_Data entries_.
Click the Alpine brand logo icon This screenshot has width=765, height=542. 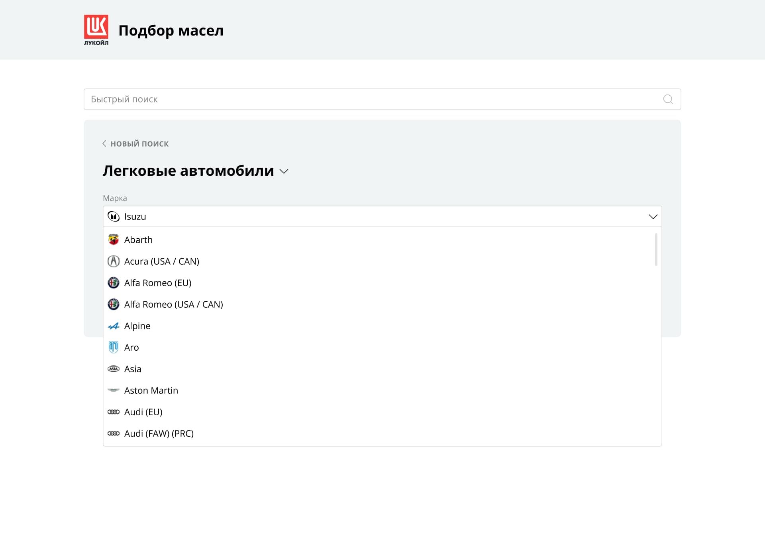[x=114, y=326]
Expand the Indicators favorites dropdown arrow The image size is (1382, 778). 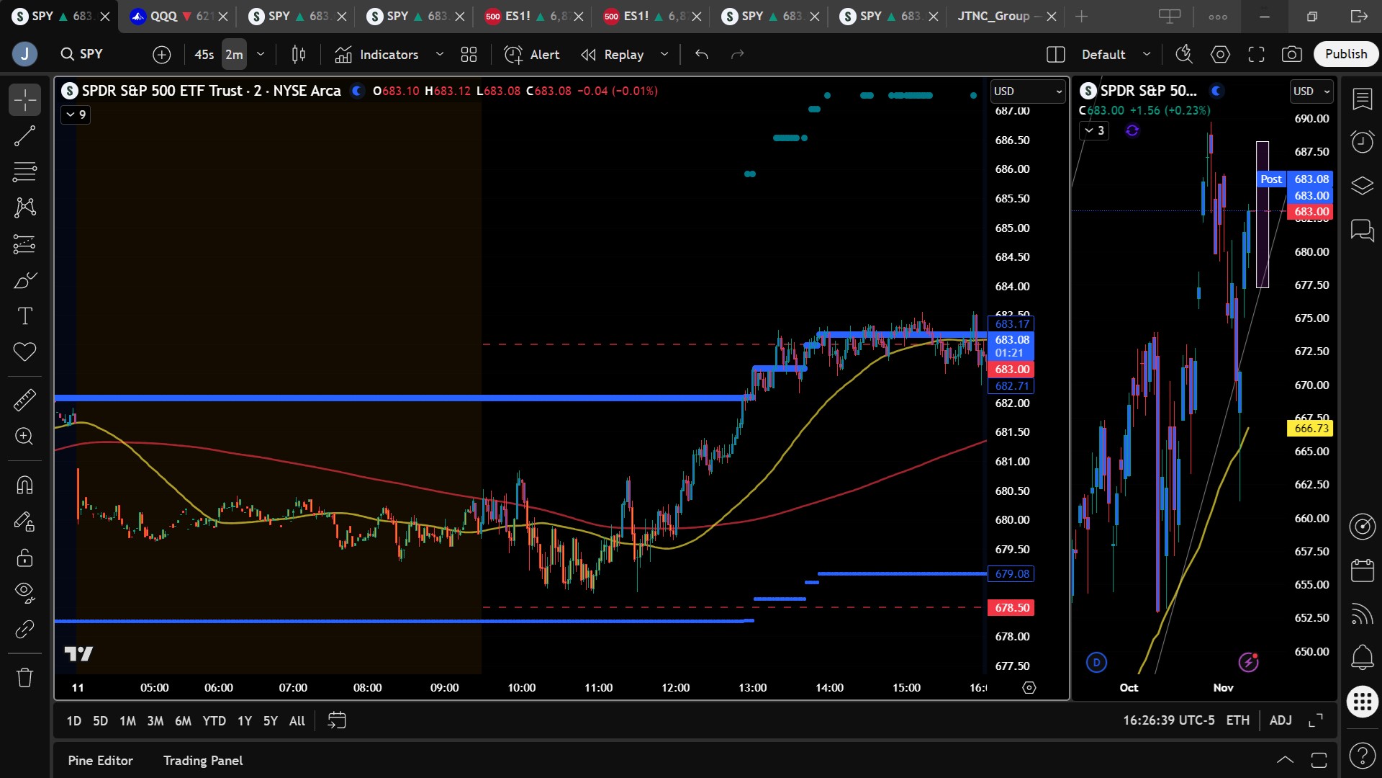pos(440,54)
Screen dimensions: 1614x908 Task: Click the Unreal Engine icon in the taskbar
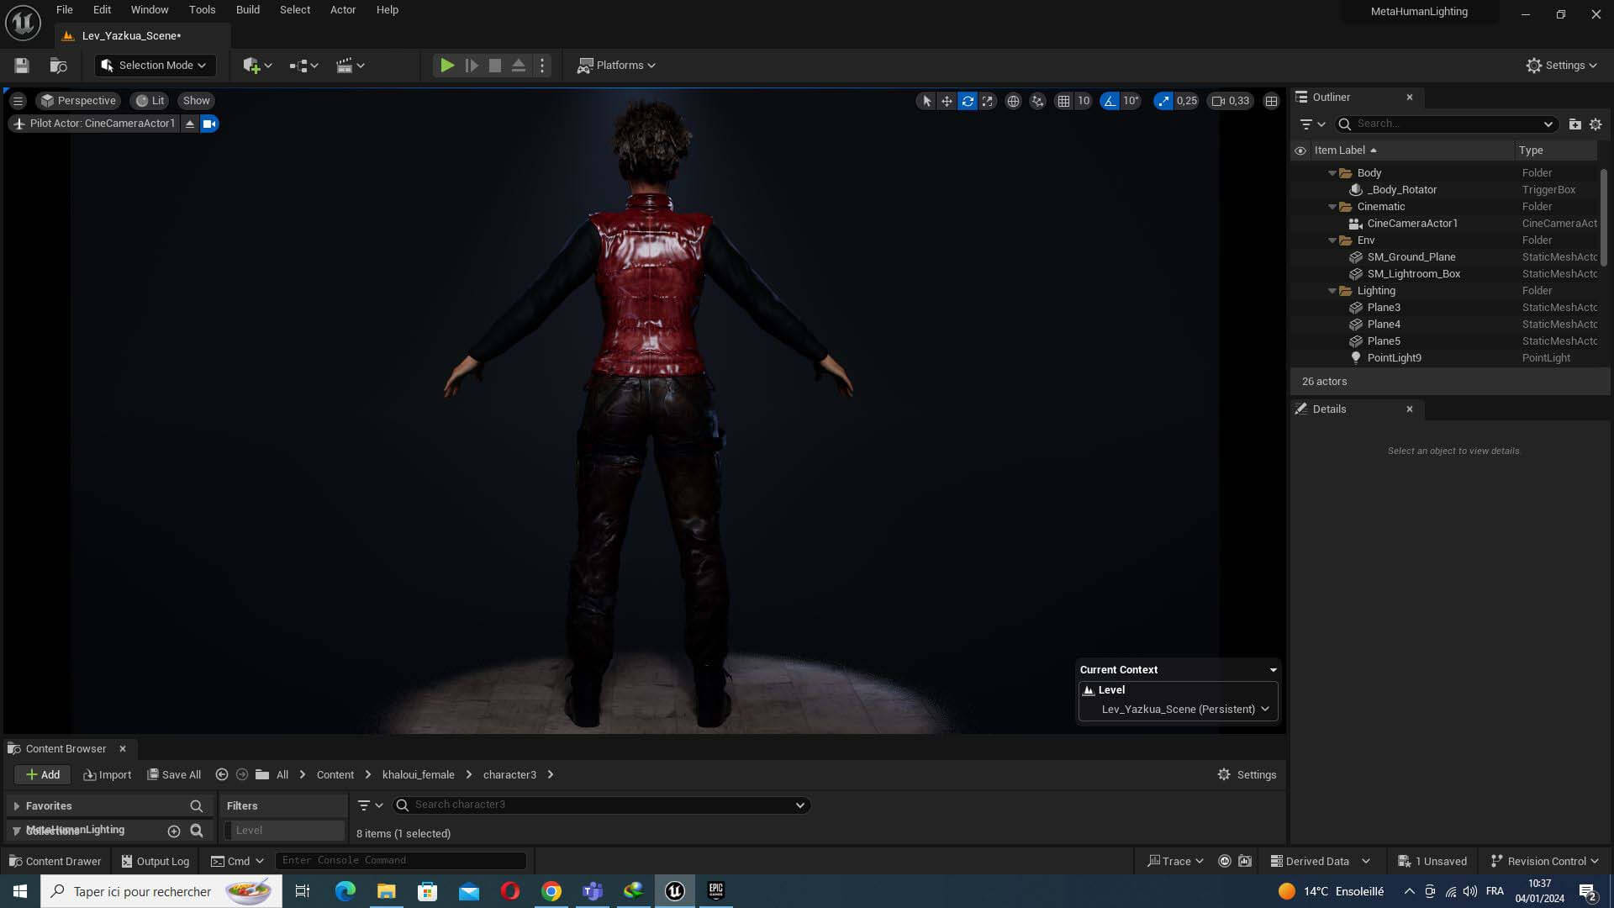674,891
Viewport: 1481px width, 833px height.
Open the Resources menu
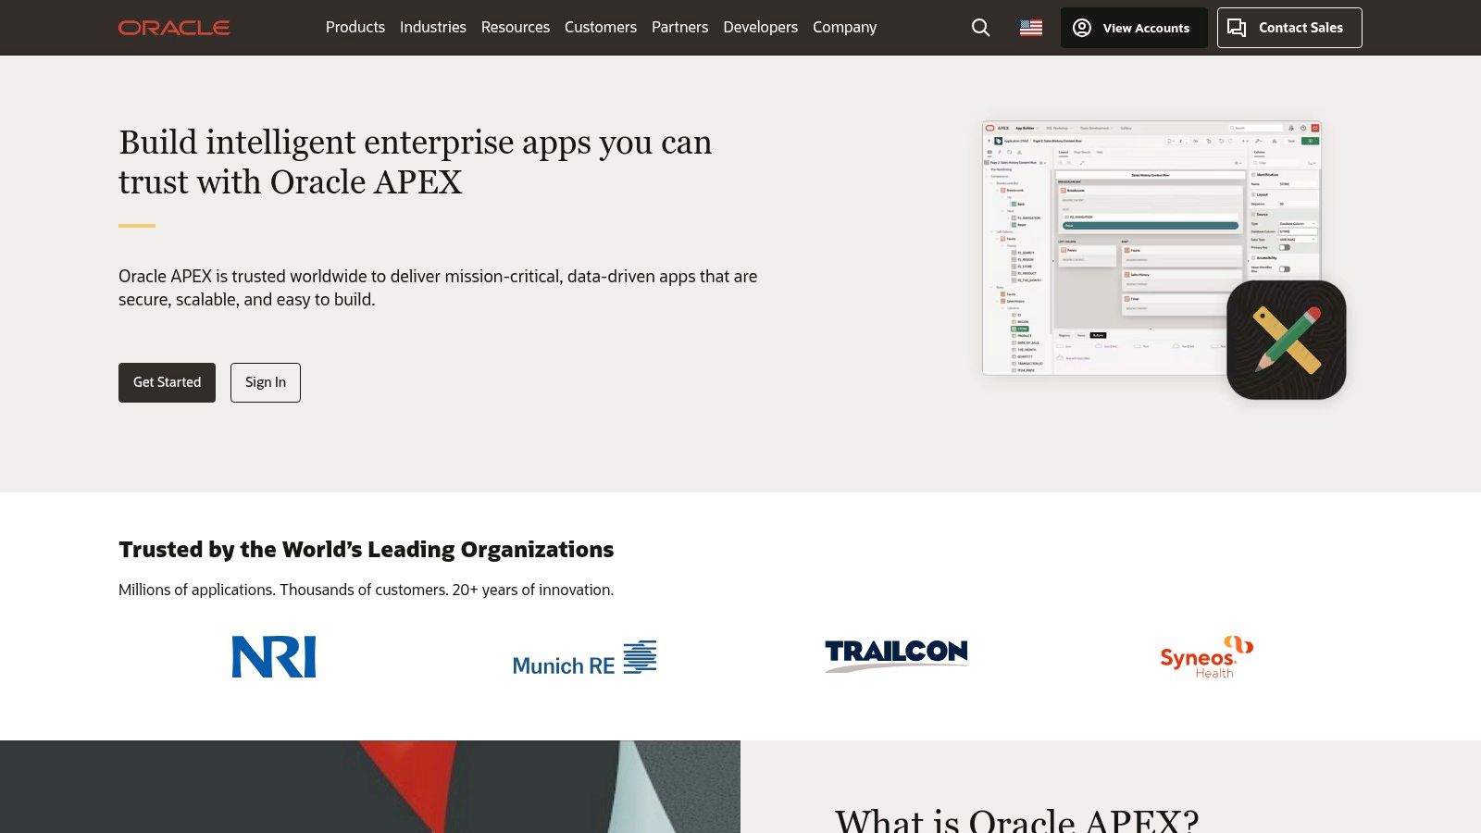pyautogui.click(x=515, y=28)
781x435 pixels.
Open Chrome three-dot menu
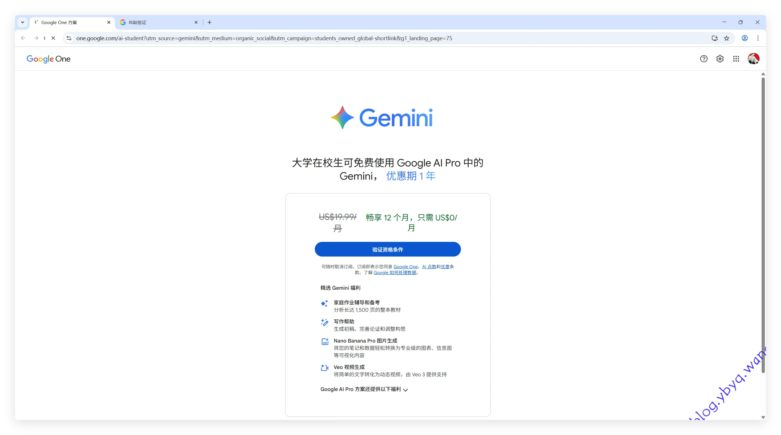click(x=758, y=38)
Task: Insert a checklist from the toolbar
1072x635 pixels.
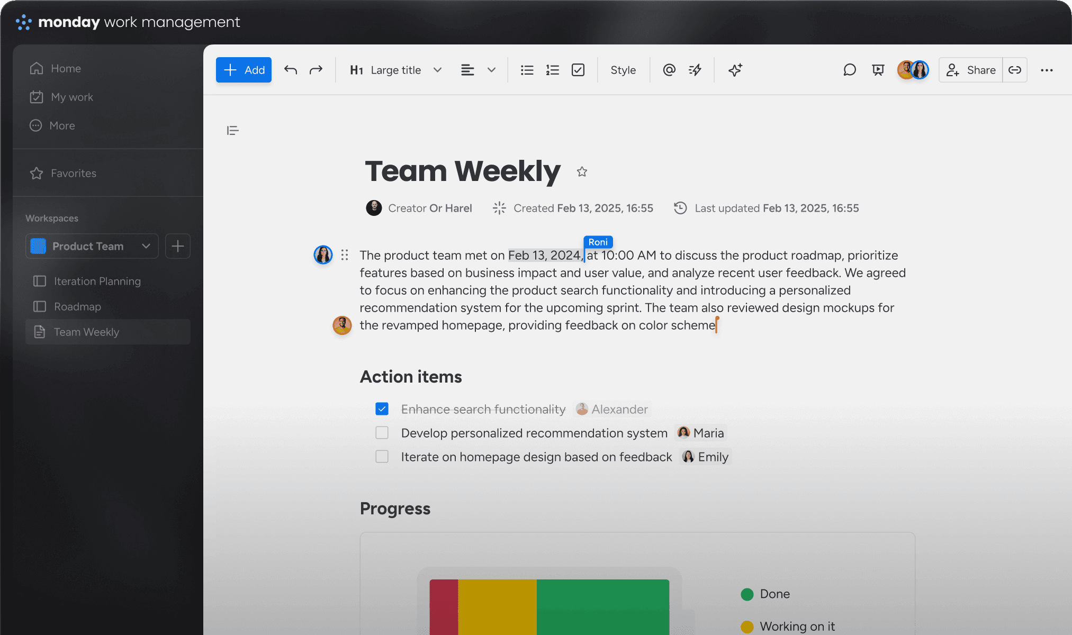Action: pos(578,70)
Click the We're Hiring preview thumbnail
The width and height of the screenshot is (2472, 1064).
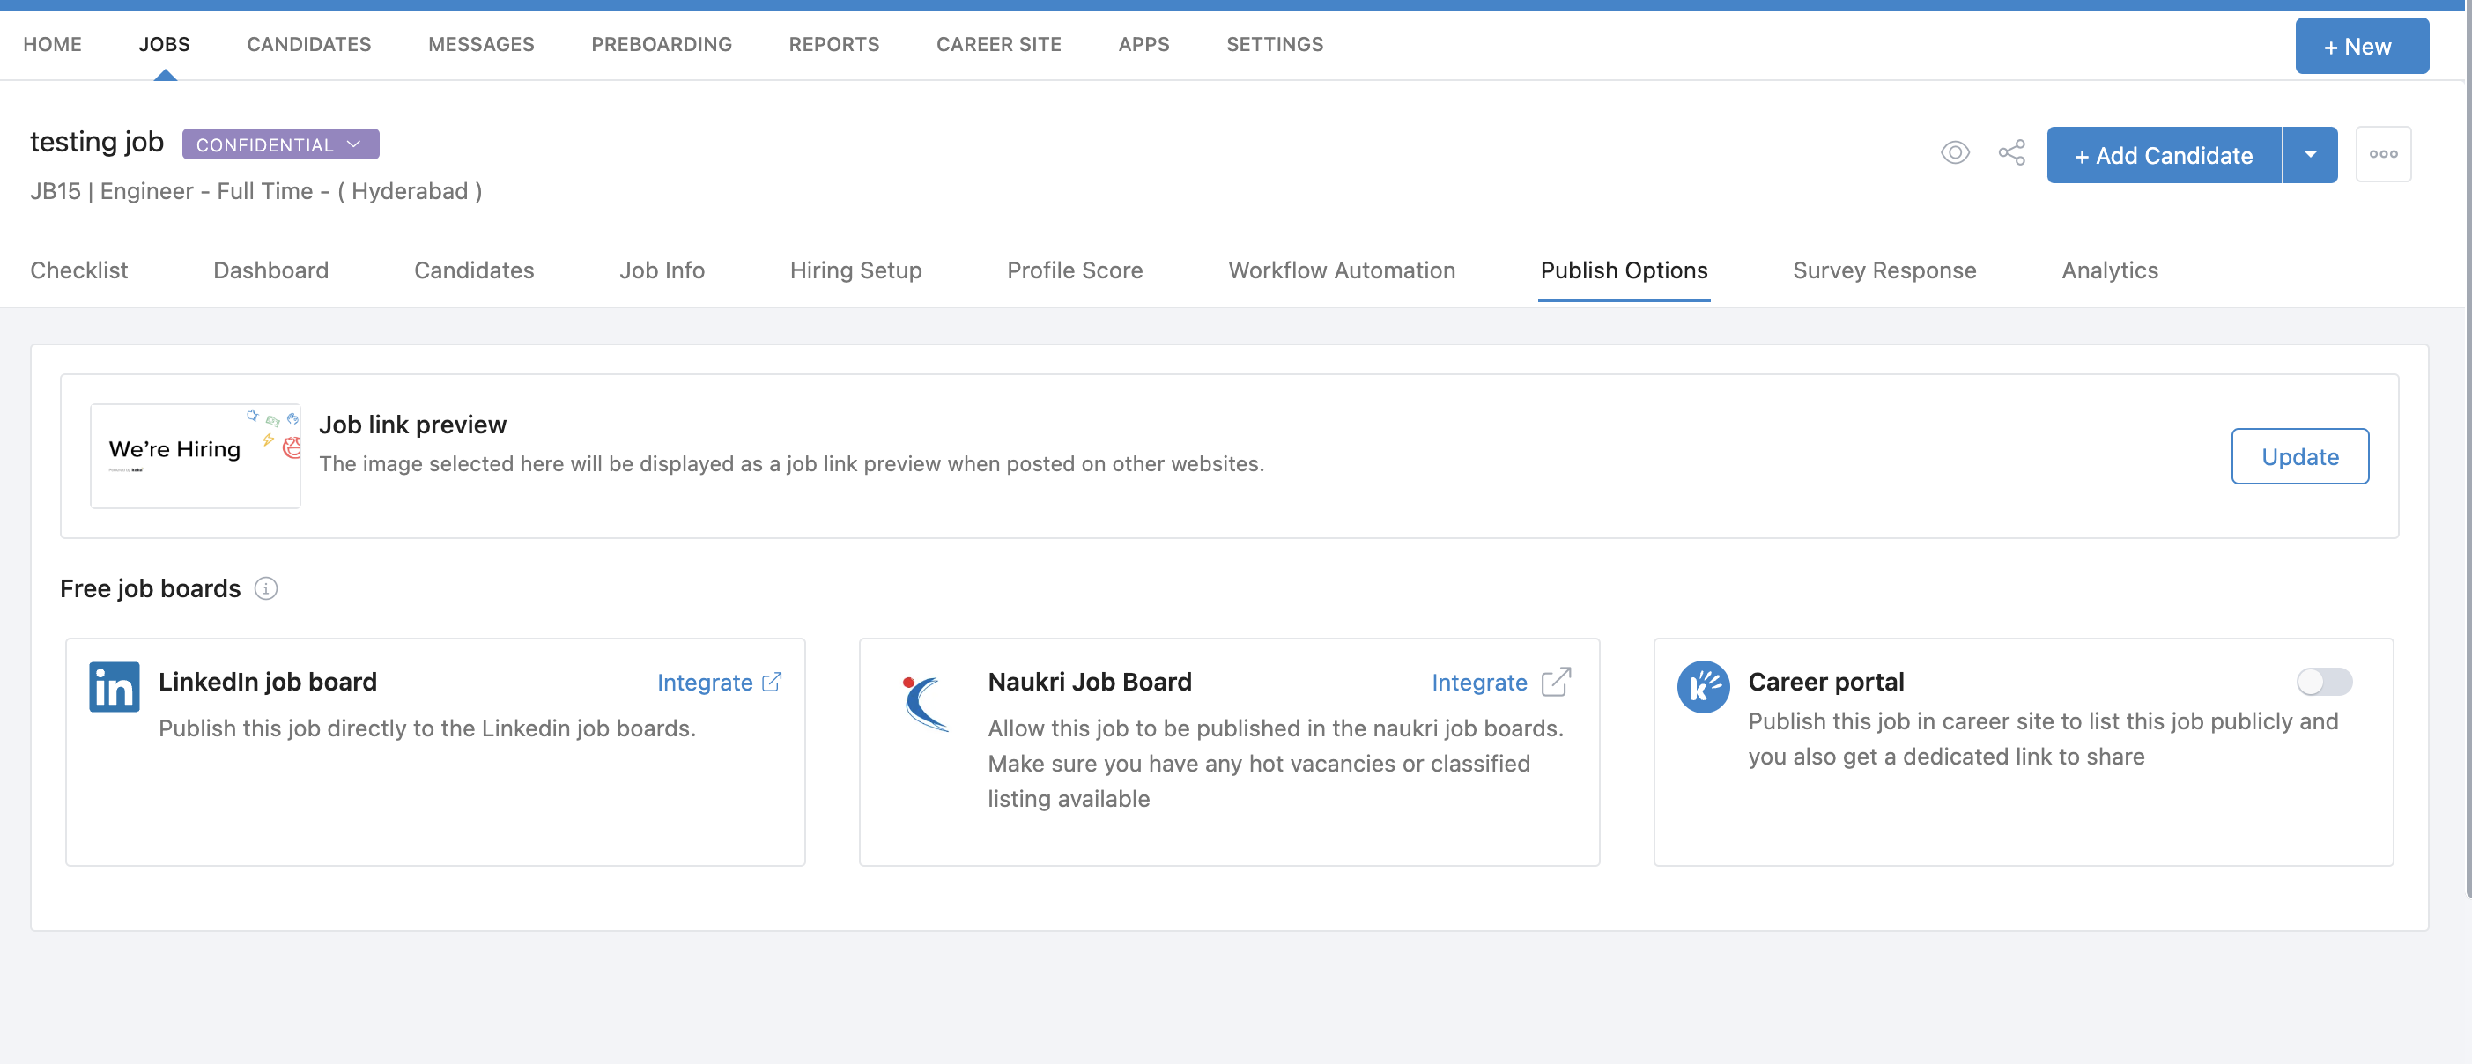click(x=195, y=456)
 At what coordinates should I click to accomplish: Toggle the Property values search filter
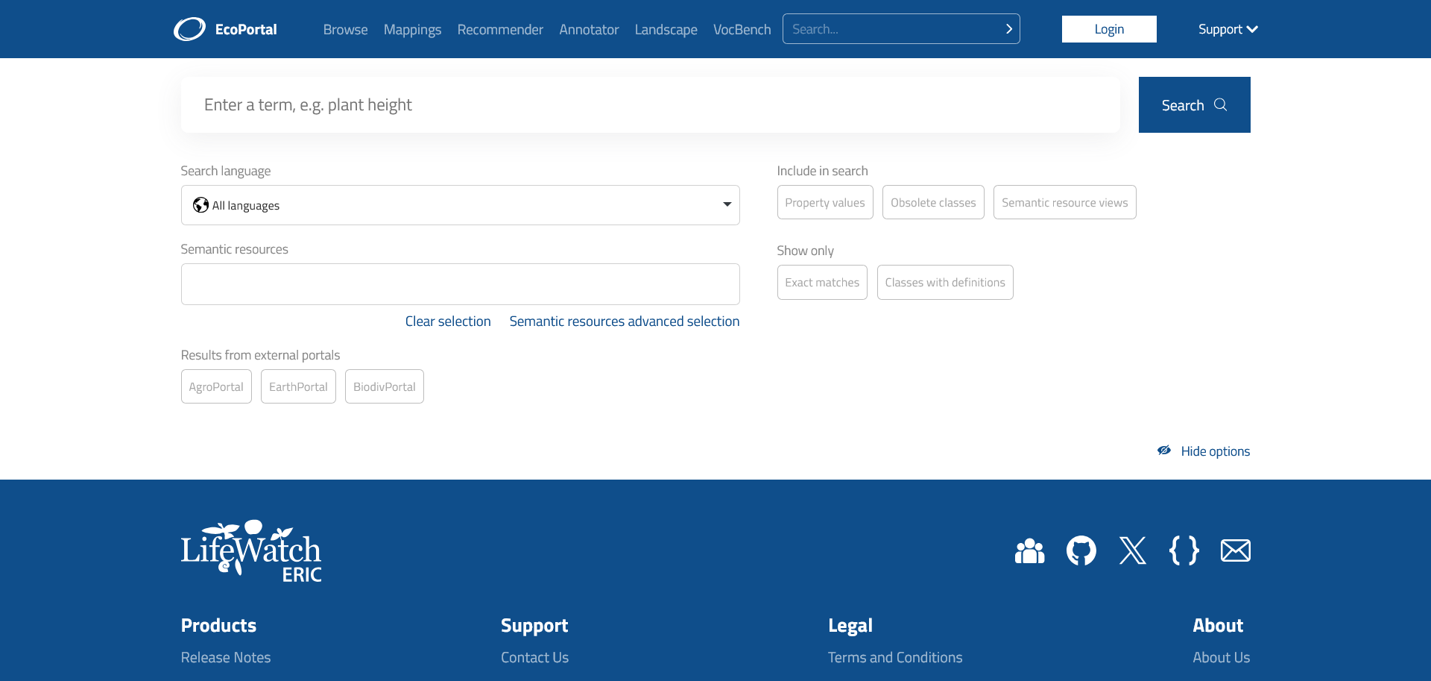click(x=824, y=202)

_What to do_.
Your copy should run from the line that has "Click the We're Hiring preview thumbnail" through the last line above, exactly, with both ends in and pictures out.

_Expected output_.
Click the We're Hiring preview thumbnail
The width and height of the screenshot is (2472, 1064).
click(x=195, y=456)
 At what coordinates should I click to accomplish: Toggle the Property values search filter
click(x=824, y=202)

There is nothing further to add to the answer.